INSTRUCTIONS TO FOLLOW
Answer with a number only: how many lines of the data contain "shield"?

MATERIAL FOR THIS EXERCISE

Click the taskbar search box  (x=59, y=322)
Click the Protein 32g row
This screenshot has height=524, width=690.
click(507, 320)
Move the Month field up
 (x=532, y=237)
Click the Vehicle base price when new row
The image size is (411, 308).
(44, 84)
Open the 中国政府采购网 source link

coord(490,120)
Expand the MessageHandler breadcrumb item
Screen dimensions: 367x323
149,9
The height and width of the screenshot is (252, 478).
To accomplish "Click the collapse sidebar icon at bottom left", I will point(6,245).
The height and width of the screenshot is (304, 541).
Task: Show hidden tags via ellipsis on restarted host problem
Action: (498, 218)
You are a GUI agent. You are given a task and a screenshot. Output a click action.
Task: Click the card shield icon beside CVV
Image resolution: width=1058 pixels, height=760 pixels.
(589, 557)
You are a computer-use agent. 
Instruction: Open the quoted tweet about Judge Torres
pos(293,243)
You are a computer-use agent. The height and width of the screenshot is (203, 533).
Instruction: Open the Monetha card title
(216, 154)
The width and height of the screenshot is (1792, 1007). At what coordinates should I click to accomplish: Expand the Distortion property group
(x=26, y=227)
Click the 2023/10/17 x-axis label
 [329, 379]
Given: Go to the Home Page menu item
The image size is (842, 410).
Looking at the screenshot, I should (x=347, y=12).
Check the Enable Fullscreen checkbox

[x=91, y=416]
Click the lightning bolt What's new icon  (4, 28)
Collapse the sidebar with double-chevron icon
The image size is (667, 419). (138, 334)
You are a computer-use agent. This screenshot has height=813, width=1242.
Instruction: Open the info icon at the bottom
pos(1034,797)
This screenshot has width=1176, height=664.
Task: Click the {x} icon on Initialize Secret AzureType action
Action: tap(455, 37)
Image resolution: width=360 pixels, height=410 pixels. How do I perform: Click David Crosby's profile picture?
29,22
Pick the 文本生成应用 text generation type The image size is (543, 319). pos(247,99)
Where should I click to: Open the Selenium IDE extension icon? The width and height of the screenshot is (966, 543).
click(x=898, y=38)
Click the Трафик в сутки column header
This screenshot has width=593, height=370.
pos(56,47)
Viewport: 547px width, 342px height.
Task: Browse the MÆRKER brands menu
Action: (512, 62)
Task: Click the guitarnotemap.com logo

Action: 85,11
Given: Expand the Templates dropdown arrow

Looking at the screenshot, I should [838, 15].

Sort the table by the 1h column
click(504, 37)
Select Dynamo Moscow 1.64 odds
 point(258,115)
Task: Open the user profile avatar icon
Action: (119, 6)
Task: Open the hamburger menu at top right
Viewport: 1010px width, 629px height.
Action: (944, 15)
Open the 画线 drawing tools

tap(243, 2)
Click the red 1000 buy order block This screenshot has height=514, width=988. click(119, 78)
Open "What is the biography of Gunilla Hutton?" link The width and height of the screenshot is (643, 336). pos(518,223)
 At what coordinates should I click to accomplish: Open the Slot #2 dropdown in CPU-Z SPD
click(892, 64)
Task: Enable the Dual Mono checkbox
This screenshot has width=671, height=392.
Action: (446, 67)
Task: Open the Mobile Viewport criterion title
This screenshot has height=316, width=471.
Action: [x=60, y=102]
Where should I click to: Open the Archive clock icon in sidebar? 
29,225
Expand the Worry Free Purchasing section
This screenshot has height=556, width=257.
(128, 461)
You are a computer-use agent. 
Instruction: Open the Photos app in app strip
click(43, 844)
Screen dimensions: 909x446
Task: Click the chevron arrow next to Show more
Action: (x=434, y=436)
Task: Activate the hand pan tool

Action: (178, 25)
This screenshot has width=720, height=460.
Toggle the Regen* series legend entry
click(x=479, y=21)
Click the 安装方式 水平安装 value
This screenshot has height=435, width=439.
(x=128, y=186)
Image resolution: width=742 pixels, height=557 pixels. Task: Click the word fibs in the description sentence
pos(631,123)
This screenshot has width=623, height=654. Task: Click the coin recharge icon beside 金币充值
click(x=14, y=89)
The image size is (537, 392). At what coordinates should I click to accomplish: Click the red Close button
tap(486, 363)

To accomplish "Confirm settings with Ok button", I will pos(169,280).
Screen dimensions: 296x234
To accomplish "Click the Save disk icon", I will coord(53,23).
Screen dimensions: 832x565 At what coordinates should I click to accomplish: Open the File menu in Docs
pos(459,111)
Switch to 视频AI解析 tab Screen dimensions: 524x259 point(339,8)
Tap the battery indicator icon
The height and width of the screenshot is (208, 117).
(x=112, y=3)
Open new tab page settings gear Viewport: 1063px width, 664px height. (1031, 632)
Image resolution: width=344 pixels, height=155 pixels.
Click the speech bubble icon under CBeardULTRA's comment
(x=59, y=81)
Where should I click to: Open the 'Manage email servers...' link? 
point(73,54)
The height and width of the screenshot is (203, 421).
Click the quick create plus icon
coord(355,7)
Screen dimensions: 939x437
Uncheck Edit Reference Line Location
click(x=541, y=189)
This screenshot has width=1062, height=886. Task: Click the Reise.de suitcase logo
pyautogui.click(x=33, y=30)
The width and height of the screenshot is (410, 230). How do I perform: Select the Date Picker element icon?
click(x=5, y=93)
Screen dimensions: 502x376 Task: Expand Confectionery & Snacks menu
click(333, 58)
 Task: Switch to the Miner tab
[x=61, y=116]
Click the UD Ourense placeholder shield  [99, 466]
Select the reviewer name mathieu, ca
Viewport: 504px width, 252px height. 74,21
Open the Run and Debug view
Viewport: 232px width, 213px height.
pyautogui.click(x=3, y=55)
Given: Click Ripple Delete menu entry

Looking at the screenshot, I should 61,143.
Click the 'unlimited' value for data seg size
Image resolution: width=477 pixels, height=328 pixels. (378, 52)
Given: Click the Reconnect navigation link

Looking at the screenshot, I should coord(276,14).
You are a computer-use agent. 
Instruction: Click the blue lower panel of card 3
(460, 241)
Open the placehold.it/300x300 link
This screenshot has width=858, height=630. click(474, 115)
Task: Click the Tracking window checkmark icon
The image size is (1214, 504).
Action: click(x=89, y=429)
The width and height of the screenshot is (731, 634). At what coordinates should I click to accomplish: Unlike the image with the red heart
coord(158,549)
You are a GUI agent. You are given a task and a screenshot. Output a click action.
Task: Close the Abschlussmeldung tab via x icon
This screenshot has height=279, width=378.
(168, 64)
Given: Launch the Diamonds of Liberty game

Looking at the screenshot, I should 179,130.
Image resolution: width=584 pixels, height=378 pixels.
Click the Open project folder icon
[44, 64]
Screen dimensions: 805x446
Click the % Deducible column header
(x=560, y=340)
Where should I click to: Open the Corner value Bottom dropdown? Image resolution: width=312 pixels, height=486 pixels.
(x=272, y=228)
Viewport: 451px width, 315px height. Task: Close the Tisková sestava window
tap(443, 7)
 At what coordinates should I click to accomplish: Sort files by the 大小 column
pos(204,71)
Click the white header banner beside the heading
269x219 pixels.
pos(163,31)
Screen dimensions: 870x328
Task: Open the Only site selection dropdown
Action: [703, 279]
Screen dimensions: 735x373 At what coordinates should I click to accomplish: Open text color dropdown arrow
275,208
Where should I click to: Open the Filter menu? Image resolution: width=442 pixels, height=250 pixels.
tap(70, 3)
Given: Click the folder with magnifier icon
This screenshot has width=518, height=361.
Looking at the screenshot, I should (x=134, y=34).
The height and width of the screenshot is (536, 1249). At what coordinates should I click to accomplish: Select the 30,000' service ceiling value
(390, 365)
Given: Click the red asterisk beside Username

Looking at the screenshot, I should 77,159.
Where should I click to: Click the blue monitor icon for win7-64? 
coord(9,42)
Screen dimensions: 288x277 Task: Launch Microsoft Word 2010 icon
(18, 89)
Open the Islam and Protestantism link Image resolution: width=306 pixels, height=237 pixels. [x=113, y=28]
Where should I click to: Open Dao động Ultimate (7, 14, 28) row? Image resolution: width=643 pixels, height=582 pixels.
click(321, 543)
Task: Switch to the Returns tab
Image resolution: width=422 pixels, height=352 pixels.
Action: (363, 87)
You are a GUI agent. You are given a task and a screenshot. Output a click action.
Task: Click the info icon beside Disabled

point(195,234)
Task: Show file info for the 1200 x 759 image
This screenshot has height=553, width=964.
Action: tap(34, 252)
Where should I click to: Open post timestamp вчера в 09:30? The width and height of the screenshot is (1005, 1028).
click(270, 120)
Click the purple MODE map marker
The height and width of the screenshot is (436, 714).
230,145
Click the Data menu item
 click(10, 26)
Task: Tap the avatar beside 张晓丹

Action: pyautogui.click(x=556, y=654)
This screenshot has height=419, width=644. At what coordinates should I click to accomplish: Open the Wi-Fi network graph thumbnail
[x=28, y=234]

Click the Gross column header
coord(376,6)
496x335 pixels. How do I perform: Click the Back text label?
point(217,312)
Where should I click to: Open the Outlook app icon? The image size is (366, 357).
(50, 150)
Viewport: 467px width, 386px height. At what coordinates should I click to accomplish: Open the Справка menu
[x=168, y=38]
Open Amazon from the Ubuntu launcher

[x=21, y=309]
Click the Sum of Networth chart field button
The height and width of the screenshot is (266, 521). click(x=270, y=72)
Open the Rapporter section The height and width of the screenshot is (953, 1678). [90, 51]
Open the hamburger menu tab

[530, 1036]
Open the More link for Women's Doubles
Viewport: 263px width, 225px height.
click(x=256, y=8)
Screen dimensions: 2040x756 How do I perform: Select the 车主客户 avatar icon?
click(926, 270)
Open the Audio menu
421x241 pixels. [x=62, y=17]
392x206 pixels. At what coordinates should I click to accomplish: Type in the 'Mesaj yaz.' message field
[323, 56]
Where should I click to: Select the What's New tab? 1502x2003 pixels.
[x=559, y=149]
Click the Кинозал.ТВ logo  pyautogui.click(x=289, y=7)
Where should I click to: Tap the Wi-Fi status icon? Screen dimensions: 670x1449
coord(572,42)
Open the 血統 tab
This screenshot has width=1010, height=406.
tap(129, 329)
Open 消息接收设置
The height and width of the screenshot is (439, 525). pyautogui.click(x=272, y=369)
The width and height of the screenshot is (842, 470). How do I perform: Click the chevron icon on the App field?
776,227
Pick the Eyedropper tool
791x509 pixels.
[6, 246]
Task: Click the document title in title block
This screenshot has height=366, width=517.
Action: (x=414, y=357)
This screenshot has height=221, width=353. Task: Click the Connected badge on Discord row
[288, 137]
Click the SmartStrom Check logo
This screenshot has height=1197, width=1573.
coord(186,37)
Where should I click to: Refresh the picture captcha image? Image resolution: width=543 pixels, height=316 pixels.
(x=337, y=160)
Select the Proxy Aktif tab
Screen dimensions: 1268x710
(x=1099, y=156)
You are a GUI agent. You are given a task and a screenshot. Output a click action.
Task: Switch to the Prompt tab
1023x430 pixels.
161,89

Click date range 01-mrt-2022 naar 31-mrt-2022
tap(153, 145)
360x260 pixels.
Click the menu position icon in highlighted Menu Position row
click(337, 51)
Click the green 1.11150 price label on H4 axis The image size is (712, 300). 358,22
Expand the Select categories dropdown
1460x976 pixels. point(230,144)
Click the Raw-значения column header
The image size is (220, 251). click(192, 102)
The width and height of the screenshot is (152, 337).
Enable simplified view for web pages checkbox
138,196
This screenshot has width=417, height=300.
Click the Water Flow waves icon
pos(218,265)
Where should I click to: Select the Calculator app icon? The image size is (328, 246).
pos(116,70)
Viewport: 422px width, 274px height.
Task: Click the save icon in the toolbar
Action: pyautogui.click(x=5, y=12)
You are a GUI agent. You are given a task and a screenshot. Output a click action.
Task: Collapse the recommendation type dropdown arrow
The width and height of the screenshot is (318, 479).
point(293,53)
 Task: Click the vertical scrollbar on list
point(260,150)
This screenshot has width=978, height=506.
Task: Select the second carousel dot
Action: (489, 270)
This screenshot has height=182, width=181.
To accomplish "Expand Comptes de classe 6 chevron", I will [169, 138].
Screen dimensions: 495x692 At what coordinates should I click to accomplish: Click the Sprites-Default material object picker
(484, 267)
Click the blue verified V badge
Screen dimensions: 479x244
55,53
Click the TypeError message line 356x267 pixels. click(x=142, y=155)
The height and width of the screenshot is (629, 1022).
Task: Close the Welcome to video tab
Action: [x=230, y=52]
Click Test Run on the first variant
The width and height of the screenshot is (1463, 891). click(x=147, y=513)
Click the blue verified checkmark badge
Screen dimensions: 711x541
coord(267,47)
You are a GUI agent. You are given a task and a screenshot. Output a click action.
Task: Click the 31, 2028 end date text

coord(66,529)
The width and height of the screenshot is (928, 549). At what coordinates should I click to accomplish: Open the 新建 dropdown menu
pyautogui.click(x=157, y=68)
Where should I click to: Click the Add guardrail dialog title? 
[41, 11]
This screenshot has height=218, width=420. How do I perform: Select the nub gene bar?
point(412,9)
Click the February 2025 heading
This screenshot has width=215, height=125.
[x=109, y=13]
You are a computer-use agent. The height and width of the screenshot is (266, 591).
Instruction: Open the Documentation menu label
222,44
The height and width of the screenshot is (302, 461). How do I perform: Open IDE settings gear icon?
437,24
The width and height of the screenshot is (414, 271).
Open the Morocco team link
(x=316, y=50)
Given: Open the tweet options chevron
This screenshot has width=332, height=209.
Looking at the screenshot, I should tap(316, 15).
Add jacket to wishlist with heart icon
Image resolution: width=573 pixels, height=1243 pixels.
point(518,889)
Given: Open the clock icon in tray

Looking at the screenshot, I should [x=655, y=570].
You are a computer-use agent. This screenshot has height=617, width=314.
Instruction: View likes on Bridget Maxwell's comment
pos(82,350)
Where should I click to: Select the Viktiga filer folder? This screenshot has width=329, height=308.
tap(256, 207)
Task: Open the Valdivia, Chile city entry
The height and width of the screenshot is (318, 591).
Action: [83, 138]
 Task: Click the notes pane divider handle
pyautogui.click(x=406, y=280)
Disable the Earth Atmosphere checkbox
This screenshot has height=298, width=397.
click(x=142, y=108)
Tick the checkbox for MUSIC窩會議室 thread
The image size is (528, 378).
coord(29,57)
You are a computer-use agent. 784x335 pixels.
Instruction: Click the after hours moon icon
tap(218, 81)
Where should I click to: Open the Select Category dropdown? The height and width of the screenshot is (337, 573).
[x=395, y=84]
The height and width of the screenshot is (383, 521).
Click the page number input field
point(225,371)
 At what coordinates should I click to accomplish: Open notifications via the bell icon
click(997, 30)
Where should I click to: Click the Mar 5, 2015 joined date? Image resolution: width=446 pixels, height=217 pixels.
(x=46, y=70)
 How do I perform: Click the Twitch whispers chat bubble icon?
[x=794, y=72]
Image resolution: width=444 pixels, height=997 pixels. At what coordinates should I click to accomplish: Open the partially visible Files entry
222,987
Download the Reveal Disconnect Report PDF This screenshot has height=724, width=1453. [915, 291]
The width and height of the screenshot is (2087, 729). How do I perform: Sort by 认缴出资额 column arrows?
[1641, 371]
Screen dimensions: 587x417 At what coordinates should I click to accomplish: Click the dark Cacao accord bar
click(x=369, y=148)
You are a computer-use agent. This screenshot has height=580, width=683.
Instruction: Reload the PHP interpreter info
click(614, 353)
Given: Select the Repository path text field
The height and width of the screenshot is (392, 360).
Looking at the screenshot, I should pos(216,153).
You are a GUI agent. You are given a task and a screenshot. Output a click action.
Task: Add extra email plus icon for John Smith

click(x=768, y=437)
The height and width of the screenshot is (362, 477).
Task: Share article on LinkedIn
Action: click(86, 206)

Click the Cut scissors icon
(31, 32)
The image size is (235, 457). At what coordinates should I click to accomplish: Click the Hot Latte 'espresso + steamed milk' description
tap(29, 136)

RESULT FOR THIS EXERCISE
2